Pictures are distinguished from symbols of other sorts in virtue of the distinguishing characteristics of pictorial symbol systems. In particular, pictorial symbol systems are syntactically and semantically dense. That is, given any two marks, no matter how small the difference between them, they could be instantiating two different characters, and given any two characters, no matter how small the difference between them, they may have different referents (Goodman 1976, 226–227; Goodman, Elgin 1988, Chap. 7). Hence, pictures are grouped together with such things as diagrams, ungraduated instruments of measurement, and maps—with those symbols, that is, for which, in simpler words, any difference may make a difference: any difference in a mark may correspond to a different character, and any difference in the character may stand for a different correlation to the field of reference. Even a simple picture, for Goodman, is dense, in the sense that any, however small, mark on the canvas may turn out being relevant to pictorial meaning. Whatever the merits of, or problems with, Goodman’s technical analysis, the notion of density is certainly one way to account for what other thinkers—most notably Kendall Walton (1990)—have referred to as an “openendedness” in the investigation of pictures.

Of course, as pictures are likened to such things as diagrams, they also need to be distinguished from them. Goodman’s claim is that the difference between pictures and diagrams is syntactic, i.e., has to do with the composition of the characters or symbols. Pictorial symbol systems, when compared to diagrammatic systems, tend to be relatively replete. That is, to the interpretation of a picture typically a larger number of features is relevant than to the interpretation of a non-pictorial dense system. A drawing by Hokusai may be made of the same marks as an electrocardiogram. Yet, while in a linear diagram as the electrocardiogram only relative distances from the originating point of the line matter, in the drawing a higher number of features—color, thickness, intensity, contrast, etc.—are relevant (Goodman 1976, 229–230). Diagrams typically are relatively “attenuated.” Accordingly, the difference between diagrams and pictures is only a matter of degree: typically, with a picture a smaller number of features can be dismissed as contingent or irrelevant.

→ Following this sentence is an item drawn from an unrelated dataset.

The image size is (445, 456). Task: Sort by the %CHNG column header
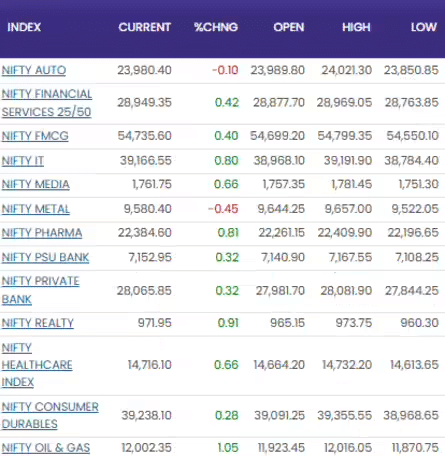[x=216, y=27]
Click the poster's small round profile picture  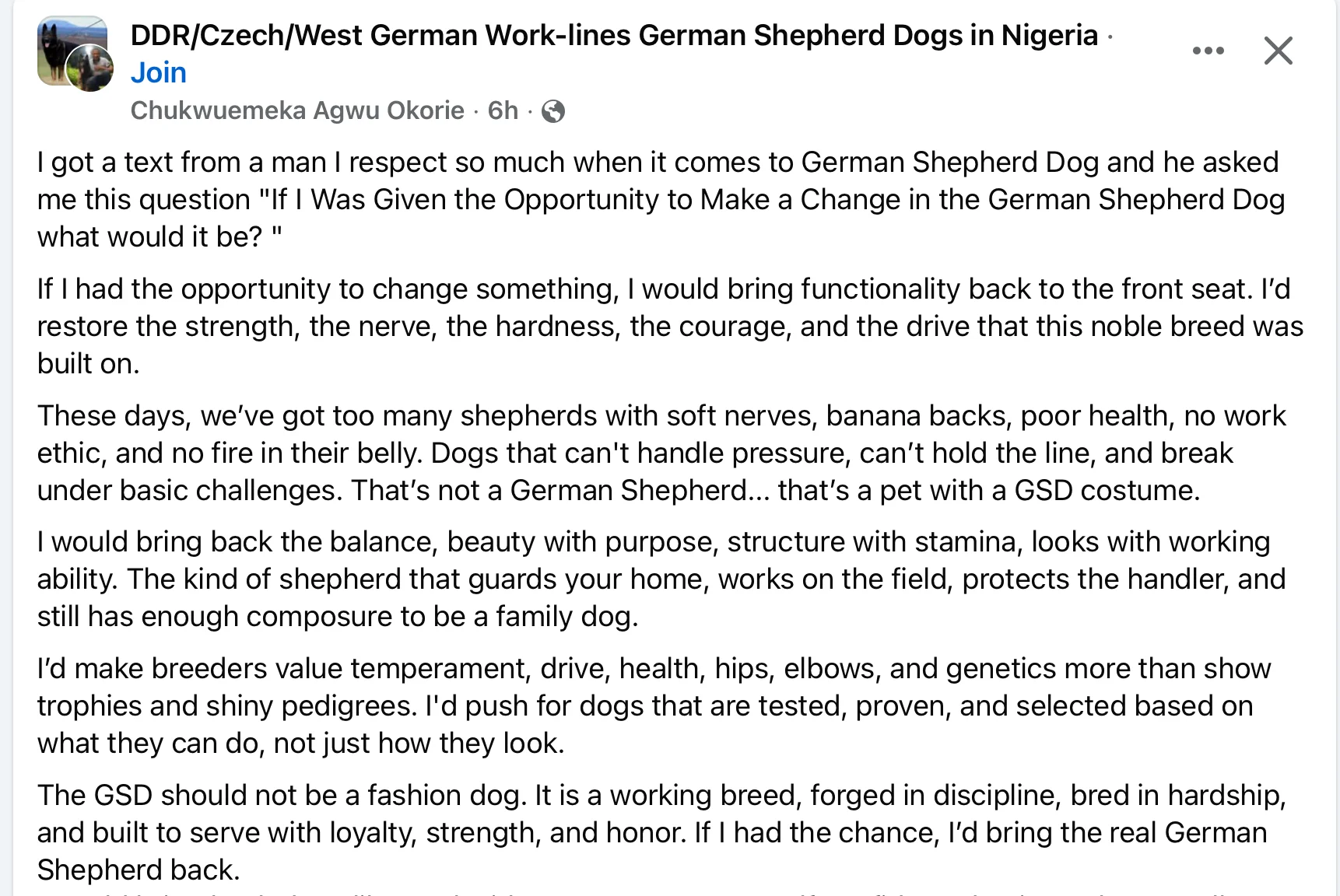pyautogui.click(x=90, y=68)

There is indeed more that can be found in Languages of Art regarding depiction, and indirectly regarding the notion of being a so-and-so-picture or a such-and-such-picture. An important part of Goodman’s view on depiction is his critique of the idea that resemblance is the distinguishing feature of this sort of symbolization. While Goodman may appear to be, and is usually discussed as, criticizing the resemblance theory of pictorial representation—the “most naïve view of representation” (1976, 3)—his real target is indeed much broader than that. After all, of the resemblance view he also claims that “vestiges” of it, “with assorted refinements, persist in most writing on representation” (1976, 3). What mainly concerns Goodman in Languages of Art is to establish the symbolic, and hence ultimately conventional, nature of pictorial representation—is to draw similarities between pictorial and nonpictorial forms of symbolization. With regard to resemblance, Languages of Art echoes the claim in Fact, Fiction, and Forecast with regard to regularities: resemblances can be found anywhere, for anything resembles anything else in some respect or other. Hence, Goodman does not deny the existence of resemblances between a picture and its subject, rather he claims that which resemblances are going to be noticed depends on what the system of correlation employed makes relevant. To Goodman, pictorial representation is always relative to the conceptual framework (that is, to the system of classification) within which a picture should be interpreted, in the same way in which vision is relative to the conceptual frameworks with which one approaches the visual world. On perception, Languages of Art echoes what Goodman had already claimed in his 1960 review of Ernst Gombrich’s Art and Illusion: “That we know what we see is no truer than we see what we know. Perception depends heavily on conceptual schemata” (Goodman 1972, 142). Thinking that vision may ever take place independently of all conceptualization is to rely on the “myth of the innocent eye”: “there is no innocent eye […]. Not only how but what [the eye] sees is regulated by need and prejudice. [The eye] selects, rejects, organizes, associates, classifies, analyzes, constructs” (Goodman 1976, 7–8).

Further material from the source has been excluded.